* _EXCERPTED TEXT_

* * * * * * * * *

What is the minimum GPA for a Kentucky emergency teaching certificate?

For the full-time emergency teaching certificate (16 KAR 2:120): cumulative GPA of 2.5 on a 4.0 scale, OR a GPA of 2.75 on the last 30 credit hours. For the standard emergency substitute certificate: cumulative 2.5 GPA or 3.0 on the last 60 credit hours (GPA requirement waived if the candidate holds a bachelor’s degree). The new 2024 emergency substitute track (16 KAR 2:030) requires only a high school diploma — no GPA threshold at all.

What has changed in Kentucky emergency substitute certification for 2024?

Effective July 15, 2024, 16 KAR 2:030 (an emergency regulation) reduced the minimum requirement for the one-year emergency substitute certificate to a high school diploma or GED equivalent — eliminating the prior 64-semester-hour college credit requirement and GPA threshold. This change was made to expand the substitute teacher pool amid persistent shortages. The regulation is temporary and expires February 27, 2027.

Does emergency certification count toward KTIP?

No. Service under an emergency teaching certificate does not constitute completion of the Kentucky Teacher Internship Program (KTIP). KTIP is specific to teachers holding a provisional internship certificate as part of the formal alternative or traditional certification process (16 KAR 7:010). Individuals who transition from an emergency certificate into Option 6 alternative certification must still complete KTIP during their first year on the provisional certificate.

Can an emergency certificate be denied by EPSB even if the district applies?

Yes. Per 16 KAR 2:120, the EPSB ‘shall approve or disapprove a request for the employment of emergency teachers’ based on assessment of the need and availability of qualified teachers. If the EPSB determines that qualified certified teachers are (or are anticipated to be) available for the position, it can deny the emergency certification request. Approval is not guaranteed simply because the district submits the application.

What rank will I be assigned on an emergency certificate?

If you already hold a valid Kentucky teaching certificate, you will be assigned the same rank as your existing certificate. If you do not hold a valid Kentucky teaching certificate, you will be assigned Rank IV — the lowest rank in Kentucky’s teaching certificate rank structure — which carries the lowest corresponding salary on the district’s salary schedule.

* * * * * * * * *

* _DATA FOR ANALYSIS_
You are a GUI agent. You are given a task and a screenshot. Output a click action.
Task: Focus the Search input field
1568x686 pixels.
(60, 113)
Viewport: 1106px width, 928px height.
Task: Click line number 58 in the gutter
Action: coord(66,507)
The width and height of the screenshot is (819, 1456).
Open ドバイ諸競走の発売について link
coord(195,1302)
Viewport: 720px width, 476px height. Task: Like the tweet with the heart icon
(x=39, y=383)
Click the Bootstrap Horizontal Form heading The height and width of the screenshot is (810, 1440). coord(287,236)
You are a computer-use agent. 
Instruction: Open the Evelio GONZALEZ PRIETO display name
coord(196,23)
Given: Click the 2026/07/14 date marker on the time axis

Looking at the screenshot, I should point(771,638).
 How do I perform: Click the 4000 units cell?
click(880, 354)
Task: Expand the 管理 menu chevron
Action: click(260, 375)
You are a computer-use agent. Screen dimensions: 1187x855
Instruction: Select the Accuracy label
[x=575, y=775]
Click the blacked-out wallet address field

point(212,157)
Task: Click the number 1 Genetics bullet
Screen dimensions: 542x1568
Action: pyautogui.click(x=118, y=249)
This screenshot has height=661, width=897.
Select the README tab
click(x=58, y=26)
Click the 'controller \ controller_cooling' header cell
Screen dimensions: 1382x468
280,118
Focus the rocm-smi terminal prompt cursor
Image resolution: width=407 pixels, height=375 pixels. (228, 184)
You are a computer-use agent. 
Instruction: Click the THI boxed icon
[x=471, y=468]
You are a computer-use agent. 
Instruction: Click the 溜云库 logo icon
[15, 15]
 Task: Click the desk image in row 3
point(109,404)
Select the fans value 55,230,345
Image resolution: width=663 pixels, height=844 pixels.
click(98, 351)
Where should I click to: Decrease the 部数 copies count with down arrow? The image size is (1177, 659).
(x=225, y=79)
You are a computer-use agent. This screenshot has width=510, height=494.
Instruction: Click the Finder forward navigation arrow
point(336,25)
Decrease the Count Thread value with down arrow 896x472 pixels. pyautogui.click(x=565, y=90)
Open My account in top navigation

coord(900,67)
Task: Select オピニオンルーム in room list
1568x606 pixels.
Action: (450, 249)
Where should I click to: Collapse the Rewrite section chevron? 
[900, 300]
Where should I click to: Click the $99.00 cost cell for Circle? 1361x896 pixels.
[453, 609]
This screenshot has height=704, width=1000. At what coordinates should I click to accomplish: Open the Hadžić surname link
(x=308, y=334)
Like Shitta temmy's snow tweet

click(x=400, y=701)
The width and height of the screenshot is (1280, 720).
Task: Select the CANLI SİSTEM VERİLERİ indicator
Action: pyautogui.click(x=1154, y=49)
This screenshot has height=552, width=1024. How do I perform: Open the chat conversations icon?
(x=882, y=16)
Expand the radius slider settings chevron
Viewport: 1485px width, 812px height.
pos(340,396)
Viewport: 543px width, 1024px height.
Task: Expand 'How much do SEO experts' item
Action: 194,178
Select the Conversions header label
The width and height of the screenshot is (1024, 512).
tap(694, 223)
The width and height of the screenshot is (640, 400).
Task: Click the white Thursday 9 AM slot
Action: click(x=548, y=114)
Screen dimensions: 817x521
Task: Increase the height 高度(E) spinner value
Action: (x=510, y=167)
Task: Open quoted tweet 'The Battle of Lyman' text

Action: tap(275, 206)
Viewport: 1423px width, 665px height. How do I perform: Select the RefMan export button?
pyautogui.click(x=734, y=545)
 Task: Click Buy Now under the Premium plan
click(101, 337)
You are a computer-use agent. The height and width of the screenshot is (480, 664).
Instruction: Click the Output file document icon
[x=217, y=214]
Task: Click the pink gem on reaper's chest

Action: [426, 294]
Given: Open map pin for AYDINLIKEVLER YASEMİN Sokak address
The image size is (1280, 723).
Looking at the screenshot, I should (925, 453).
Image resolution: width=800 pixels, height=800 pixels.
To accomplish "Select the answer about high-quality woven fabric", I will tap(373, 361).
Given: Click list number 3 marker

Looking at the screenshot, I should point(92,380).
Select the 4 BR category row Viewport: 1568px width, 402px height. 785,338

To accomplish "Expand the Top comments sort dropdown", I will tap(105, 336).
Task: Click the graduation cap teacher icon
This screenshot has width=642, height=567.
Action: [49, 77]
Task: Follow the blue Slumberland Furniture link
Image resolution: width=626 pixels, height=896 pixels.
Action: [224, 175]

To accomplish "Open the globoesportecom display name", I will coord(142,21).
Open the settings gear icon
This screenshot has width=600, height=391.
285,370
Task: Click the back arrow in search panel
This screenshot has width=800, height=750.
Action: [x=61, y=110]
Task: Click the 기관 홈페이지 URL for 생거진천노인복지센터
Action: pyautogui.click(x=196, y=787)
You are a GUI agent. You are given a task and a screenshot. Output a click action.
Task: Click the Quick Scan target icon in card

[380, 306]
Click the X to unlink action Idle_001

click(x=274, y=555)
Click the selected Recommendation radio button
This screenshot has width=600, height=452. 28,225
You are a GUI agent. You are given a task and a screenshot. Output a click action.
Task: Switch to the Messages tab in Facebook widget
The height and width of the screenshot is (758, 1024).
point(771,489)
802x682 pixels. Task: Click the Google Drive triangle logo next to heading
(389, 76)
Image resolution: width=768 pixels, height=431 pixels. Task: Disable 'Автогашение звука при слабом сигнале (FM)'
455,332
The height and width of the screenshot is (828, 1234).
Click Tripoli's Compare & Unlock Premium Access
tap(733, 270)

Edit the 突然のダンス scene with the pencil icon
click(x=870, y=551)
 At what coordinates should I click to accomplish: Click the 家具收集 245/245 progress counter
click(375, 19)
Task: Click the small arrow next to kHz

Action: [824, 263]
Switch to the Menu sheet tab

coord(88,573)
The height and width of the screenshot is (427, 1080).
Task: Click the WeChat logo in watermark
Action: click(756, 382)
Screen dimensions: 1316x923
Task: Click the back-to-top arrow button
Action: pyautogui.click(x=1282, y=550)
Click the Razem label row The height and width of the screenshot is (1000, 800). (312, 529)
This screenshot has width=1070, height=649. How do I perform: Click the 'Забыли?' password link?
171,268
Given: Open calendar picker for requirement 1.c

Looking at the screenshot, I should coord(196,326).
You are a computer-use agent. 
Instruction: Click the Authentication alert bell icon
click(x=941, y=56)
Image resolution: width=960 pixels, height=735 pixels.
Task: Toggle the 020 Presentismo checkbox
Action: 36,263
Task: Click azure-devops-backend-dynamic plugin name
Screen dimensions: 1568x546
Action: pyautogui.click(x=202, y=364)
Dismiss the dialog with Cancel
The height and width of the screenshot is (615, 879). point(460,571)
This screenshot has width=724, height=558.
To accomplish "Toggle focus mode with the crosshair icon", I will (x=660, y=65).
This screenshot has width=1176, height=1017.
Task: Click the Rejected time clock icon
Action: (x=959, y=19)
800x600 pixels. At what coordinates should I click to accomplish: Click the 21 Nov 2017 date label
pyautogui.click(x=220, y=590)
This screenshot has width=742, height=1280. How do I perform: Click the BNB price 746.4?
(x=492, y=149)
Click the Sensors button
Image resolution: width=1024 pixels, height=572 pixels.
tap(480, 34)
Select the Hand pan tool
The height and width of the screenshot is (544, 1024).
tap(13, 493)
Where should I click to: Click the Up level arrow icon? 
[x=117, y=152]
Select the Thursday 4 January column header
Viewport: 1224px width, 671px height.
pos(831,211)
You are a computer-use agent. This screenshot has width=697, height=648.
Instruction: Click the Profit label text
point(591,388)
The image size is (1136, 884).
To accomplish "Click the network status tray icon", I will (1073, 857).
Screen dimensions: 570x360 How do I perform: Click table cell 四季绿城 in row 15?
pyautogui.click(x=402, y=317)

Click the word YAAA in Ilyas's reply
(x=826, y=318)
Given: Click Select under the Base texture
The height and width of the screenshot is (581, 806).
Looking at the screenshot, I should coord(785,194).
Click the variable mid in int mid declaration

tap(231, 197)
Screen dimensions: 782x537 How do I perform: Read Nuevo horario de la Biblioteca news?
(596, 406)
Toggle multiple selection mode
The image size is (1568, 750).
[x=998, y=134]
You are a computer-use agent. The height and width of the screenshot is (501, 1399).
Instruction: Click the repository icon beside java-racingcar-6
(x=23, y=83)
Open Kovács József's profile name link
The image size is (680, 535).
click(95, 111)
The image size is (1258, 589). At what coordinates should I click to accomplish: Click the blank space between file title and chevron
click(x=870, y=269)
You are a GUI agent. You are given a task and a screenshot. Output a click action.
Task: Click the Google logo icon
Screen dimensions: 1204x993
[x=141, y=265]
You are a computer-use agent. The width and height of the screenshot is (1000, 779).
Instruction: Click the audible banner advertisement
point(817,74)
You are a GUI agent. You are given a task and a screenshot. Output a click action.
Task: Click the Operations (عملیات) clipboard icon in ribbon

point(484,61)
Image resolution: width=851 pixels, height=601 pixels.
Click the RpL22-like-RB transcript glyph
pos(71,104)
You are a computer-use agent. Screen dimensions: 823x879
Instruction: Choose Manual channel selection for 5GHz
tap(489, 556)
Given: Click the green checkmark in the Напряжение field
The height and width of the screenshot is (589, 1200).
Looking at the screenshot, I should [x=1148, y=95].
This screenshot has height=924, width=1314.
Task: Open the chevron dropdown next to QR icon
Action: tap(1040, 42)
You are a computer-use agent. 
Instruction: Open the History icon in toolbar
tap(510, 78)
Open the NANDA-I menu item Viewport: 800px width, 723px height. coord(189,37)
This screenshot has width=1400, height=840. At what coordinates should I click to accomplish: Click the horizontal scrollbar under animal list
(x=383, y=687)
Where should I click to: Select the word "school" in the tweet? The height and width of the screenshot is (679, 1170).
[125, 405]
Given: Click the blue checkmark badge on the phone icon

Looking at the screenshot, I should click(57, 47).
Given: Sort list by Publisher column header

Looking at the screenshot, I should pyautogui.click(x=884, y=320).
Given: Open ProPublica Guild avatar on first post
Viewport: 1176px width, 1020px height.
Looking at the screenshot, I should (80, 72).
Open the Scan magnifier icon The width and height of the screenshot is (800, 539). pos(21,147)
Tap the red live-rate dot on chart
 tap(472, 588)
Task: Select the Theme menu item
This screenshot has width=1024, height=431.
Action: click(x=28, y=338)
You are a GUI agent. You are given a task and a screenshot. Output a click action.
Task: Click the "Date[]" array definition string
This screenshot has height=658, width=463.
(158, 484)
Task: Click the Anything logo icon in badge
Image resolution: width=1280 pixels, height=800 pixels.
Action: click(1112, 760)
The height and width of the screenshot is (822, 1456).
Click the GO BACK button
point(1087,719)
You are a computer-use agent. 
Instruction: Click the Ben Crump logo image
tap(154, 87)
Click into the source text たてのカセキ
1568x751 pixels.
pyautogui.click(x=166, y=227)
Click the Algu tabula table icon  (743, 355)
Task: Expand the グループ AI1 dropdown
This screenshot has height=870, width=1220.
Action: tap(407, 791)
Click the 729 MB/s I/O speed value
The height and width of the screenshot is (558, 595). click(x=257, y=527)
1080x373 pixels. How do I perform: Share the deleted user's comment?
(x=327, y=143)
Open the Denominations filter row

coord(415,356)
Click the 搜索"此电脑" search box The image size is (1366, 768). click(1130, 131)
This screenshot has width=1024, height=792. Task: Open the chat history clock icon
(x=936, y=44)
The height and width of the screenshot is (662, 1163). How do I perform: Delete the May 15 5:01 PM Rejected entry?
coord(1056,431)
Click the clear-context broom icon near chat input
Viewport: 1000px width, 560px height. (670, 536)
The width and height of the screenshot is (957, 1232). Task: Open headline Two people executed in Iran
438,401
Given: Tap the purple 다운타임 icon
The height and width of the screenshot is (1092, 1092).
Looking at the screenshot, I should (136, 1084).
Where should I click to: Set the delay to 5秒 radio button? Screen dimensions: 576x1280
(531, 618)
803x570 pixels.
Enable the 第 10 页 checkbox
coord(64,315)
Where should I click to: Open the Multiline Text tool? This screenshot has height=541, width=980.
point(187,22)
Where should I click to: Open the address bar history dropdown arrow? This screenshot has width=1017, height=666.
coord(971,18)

* * * * * * * * *

* _WHAT IS BEING ASKED_
From the Kentucky emergency teaching certificate text, write out the stretch from "Does emergency certification" through "the provisional certificate." word for word.

* _REPLY_
Does emergency certification count toward KTIP?

No. Service under an emergency teaching certificate does not constitute completion of the Kentucky Teacher Internship Program (KTIP). KTIP is specific to teachers holding a provisional internship certificate as part of the formal alternative or traditional certification process (16 KAR 7:010). Individuals who transition from an emergency certificate into Option 6 alternative certification must still complete KTIP during their first year on the provisional certificate.